### Your goal:
Practice item. Set the material below down again exactly, with no pictures.

### Data to use:

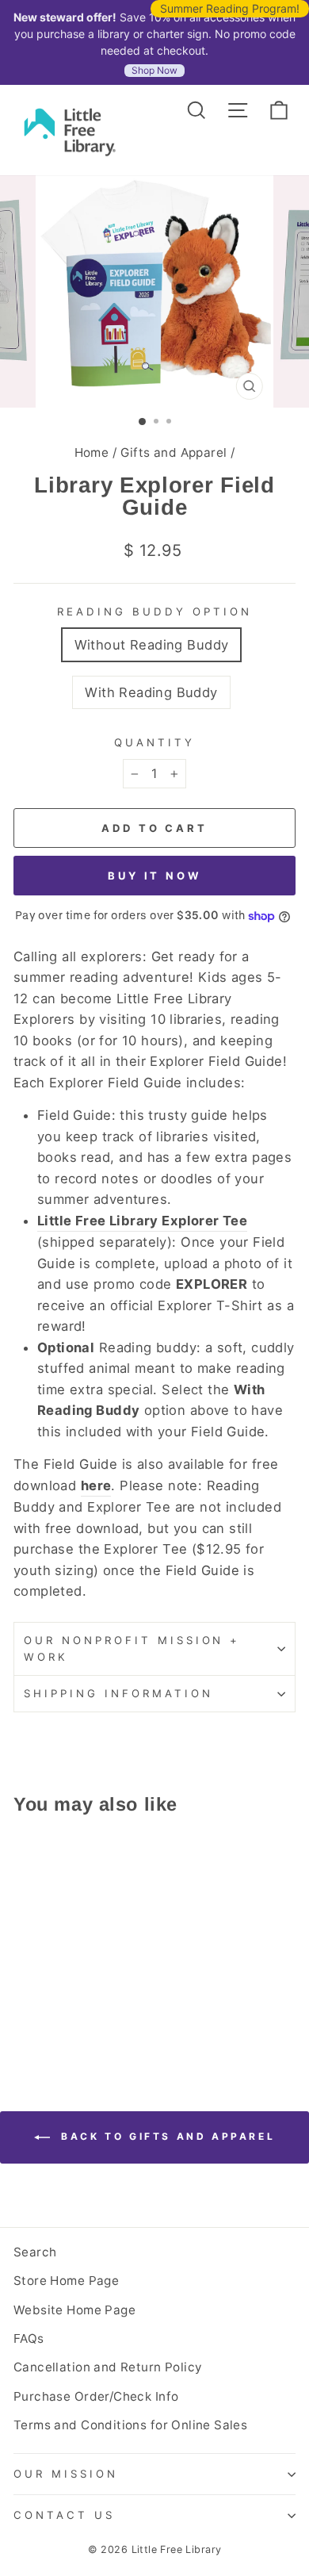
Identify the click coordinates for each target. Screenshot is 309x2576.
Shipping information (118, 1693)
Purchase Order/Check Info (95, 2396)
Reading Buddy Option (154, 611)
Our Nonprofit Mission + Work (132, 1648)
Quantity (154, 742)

### Task response:
Identify the click coordinates for each target. Screenshot is 309x2576.
Shipping information (118, 1693)
Purchase Order/Check Info (95, 2396)
Reading Buddy Option (154, 611)
Our Nonprofit Mission + Work (132, 1648)
Quantity (154, 742)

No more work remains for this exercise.